Set it all down exactly, every record and every line.
[Data supplied]
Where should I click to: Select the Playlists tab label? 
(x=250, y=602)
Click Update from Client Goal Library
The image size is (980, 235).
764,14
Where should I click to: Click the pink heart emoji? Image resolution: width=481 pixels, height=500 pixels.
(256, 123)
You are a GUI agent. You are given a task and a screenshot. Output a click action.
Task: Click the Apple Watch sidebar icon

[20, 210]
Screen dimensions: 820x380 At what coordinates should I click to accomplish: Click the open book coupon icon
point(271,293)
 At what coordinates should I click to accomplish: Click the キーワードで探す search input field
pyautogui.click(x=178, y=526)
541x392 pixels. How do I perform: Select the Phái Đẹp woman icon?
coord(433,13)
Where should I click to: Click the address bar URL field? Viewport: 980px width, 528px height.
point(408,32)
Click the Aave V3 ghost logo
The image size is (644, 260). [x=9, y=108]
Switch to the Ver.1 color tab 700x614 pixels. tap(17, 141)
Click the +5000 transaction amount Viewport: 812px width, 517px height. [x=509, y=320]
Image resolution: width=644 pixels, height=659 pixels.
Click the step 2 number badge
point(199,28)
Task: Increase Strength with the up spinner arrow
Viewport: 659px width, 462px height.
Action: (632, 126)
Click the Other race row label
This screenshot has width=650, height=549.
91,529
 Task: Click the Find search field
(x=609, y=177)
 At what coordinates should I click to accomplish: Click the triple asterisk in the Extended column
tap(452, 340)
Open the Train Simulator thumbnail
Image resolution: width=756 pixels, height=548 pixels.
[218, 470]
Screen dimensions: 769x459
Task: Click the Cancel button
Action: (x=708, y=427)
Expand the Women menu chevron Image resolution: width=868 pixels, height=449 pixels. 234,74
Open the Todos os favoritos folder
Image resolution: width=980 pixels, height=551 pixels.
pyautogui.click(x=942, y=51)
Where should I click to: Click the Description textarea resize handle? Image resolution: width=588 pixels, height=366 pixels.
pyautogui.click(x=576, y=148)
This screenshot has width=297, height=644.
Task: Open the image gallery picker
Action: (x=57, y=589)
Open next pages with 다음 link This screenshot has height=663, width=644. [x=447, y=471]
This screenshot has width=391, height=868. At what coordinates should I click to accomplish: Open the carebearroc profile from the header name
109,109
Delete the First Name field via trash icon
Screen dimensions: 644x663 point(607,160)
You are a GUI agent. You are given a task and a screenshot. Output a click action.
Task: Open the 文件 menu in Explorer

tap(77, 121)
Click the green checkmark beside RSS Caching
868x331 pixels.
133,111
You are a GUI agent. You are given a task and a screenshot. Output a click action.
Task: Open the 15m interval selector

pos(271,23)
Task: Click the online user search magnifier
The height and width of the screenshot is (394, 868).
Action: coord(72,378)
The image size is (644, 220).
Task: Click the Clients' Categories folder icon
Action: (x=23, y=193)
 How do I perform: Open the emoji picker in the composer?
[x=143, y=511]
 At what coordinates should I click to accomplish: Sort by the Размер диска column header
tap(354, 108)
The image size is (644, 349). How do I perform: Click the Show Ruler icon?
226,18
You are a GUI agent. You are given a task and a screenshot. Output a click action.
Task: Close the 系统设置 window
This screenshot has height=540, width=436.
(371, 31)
[/Data supplied]
Result –
Where should I click to: Select the Playlists tab label? 
(x=250, y=602)
Click Update from Client Goal Library
The image size is (980, 235).
764,14
Where should I click to: Click the pink heart emoji? Image resolution: width=481 pixels, height=500 pixels.
(256, 123)
You are a GUI agent. You are given a task and a screenshot. Output a click action.
Task: Click the Apple Watch sidebar icon

[20, 210]
Screen dimensions: 820x380 At what coordinates should I click to accomplish: Click the open book coupon icon
point(271,293)
 At what coordinates should I click to accomplish: Click the キーワードで探す search input field
pyautogui.click(x=178, y=526)
541x392 pixels. How do I perform: Select the Phái Đẹp woman icon?
coord(433,13)
Where should I click to: Click the address bar URL field? Viewport: 980px width, 528px height.
point(408,32)
Click the Aave V3 ghost logo
The image size is (644, 260). [x=9, y=108]
Switch to the Ver.1 color tab 700x614 pixels. tap(17, 141)
Click the +5000 transaction amount Viewport: 812px width, 517px height. [x=509, y=320]
Image resolution: width=644 pixels, height=659 pixels.
Click the step 2 number badge
point(199,28)
Task: Increase Strength with the up spinner arrow
Viewport: 659px width, 462px height.
Action: (632, 126)
Click the Other race row label
This screenshot has width=650, height=549.
91,529
 Task: Click the Find search field
(x=609, y=177)
 At what coordinates should I click to accomplish: Click the triple asterisk in the Extended column
tap(452, 340)
Open the Train Simulator thumbnail
Image resolution: width=756 pixels, height=548 pixels.
[218, 470]
Screen dimensions: 769x459
Task: Click the Cancel button
Action: (x=708, y=427)
Expand the Women menu chevron Image resolution: width=868 pixels, height=449 pixels. 234,74
Open the Todos os favoritos folder
Image resolution: width=980 pixels, height=551 pixels.
pyautogui.click(x=942, y=51)
Where should I click to: Click the Description textarea resize handle? Image resolution: width=588 pixels, height=366 pixels.
pyautogui.click(x=576, y=148)
This screenshot has width=297, height=644.
Task: Open the image gallery picker
Action: (x=57, y=589)
Open next pages with 다음 link This screenshot has height=663, width=644. [x=447, y=471]
This screenshot has width=391, height=868. At what coordinates should I click to accomplish: Open the carebearroc profile from the header name
109,109
Delete the First Name field via trash icon
Screen dimensions: 644x663 point(607,160)
You are a GUI agent. You are given a task and a screenshot. Output a click action.
Task: Open the 文件 menu in Explorer

tap(77, 121)
Click the green checkmark beside RSS Caching
868x331 pixels.
133,111
You are a GUI agent. You are given a task and a screenshot. Output a click action.
Task: Open the 15m interval selector

pos(271,23)
Task: Click the online user search magnifier
The height and width of the screenshot is (394, 868).
Action: coord(72,378)
The image size is (644, 220).
Task: Click the Clients' Categories folder icon
Action: (x=23, y=193)
 How do I perform: Open the emoji picker in the composer?
[x=143, y=511]
 At what coordinates should I click to accomplish: Sort by the Размер диска column header
tap(354, 108)
The image size is (644, 349). How do I perform: Click the Show Ruler icon?
226,18
You are a GUI agent. You are given a task and a screenshot. Output a click action.
Task: Close the 系统设置 window
This screenshot has height=540, width=436.
(371, 31)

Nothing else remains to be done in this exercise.